DON'T UNDERESTIMATE THE POWER OF PATIENT EDUCATION TO BOOST YOUR OUTCOMES

Here's how one agency decreased hospital readmission rates.

Hospital readmissions can hurt your HHA. One of the outcomes released for public comparison is the percentage of patients who "had to be admitted to the hospital." This has home health agencies nationwide working to understand why patients are readmitted and how to prevent unnecessary readmissions. Despite the challenges of serving a rural community, Shore Health Care At Home in Olney, VA has been able to keep many patients from being readmitted, decreasing its acute care hospitalization rate by 19 percent in one year, reports administrator Glenna Melson.

As one step in the process, the agency audited for patient and family educational efforts, using the assistance of the state's quality improvement organization, Virginia Health Quality Center, Melson says. "They have been very helpful with all of our outcome-based quality improvement efforts," she adds. The agency found several areas of concern.

Problem: Patients often weren't sure what to do when they encountered medical difficulties.
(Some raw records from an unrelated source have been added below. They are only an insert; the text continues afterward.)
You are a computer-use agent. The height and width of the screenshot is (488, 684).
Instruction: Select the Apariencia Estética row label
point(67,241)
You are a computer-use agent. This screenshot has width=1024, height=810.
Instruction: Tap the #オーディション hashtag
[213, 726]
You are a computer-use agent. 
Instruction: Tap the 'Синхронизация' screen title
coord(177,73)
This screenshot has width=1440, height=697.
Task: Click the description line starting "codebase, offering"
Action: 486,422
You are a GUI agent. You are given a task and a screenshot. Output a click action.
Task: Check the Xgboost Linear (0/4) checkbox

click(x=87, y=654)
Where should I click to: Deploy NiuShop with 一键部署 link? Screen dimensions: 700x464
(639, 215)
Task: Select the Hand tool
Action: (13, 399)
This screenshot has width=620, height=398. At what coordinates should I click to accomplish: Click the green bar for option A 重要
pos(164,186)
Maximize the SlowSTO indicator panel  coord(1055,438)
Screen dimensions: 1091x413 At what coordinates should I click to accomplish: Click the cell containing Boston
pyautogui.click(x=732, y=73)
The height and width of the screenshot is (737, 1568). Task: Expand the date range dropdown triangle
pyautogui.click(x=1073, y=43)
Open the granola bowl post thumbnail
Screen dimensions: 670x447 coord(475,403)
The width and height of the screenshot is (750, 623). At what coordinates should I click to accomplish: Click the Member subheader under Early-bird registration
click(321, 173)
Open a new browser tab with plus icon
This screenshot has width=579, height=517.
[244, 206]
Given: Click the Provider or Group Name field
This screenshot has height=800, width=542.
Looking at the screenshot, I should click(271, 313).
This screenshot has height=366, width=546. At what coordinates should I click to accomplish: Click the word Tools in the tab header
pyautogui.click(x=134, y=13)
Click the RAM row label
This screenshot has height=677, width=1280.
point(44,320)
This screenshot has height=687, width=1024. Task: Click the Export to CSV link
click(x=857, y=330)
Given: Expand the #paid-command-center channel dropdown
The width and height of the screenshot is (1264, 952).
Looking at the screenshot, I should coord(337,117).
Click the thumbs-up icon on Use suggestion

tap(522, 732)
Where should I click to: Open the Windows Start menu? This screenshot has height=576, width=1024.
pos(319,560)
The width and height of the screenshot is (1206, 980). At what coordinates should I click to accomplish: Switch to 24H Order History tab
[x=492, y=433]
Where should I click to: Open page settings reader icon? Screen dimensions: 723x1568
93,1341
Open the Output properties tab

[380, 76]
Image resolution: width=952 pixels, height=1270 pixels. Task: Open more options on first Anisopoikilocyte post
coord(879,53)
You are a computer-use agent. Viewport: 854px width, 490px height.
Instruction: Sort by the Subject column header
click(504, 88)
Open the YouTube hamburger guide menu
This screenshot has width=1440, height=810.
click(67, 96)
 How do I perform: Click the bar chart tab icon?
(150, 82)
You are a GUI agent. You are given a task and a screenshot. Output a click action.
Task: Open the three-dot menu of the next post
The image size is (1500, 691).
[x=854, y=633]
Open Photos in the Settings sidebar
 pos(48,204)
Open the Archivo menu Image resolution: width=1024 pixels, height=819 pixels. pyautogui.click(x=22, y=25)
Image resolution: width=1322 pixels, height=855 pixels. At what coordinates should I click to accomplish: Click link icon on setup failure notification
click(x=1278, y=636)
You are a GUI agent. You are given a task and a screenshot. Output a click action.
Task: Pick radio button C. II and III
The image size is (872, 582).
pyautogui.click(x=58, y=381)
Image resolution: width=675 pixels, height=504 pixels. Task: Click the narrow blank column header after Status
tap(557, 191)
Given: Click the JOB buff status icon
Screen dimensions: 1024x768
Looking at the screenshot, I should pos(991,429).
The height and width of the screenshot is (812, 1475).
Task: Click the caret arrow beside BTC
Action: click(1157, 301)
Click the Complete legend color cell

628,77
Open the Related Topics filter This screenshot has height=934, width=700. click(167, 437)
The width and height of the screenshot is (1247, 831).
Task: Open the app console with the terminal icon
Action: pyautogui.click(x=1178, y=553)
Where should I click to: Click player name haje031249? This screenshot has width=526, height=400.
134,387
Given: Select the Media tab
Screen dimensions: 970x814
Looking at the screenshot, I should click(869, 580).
Strategy: SHC focused on providing the best possible education to patients to teach them self-care and help them understand what problems to look for and how to handle them. Melson provides these agency-tested tips:

  • Clinicians kept booklets and handout material in their cars for immediate access.

  • Staff chose booklets with color pictures -- even though they were more expensive -- because they appealed to patients and made instruction more successful.

  • When going over material with patients, clinicians underlined the most important sections. They never just handed the patient the material.

  • To involve the patient even more, clinicians often pointed out what they would cover next and encouraged the patient to "get a head start" by reading the material before the next visit.

  • When supervisors made joint or follow-up visits, they asked the patient to explain what the clinician had taught them. "It's encouraging to see how often they pull out the booklet, turn to one of the underlined sections and explain what they are supposed to do," Melson tells Eli.

    Problem: Patients often called either their physician or 911, rather than the home health agency providing their care, when they encountered medical difficulties, Melson says.

    Strategy: The agency focused on maintaining closer contact with patients more likely to experience difficulties.

  • Every agency has its "frequent fliers," Melson explains. For those patients who seem to go in and out of the hospital more often, clinicians concentrated on maintaining frequent phone contact in between visits, to head off admissions if possible. "We have definitely prevented some emergent care this way," she notes.

  • The agency encouraged patients to call the nurse before calling 911 if it was safe to do so. The nurse would then determine if the patient's problem was urgent, and whether it was reasonable to wait 10 or 15 minutes for the home health nurse to get to the patient's house to assess the situation.

    "Once they got used to calling us instead of 911 for problems, patients found that the agency was able to respond quickly to their needs," Melson says.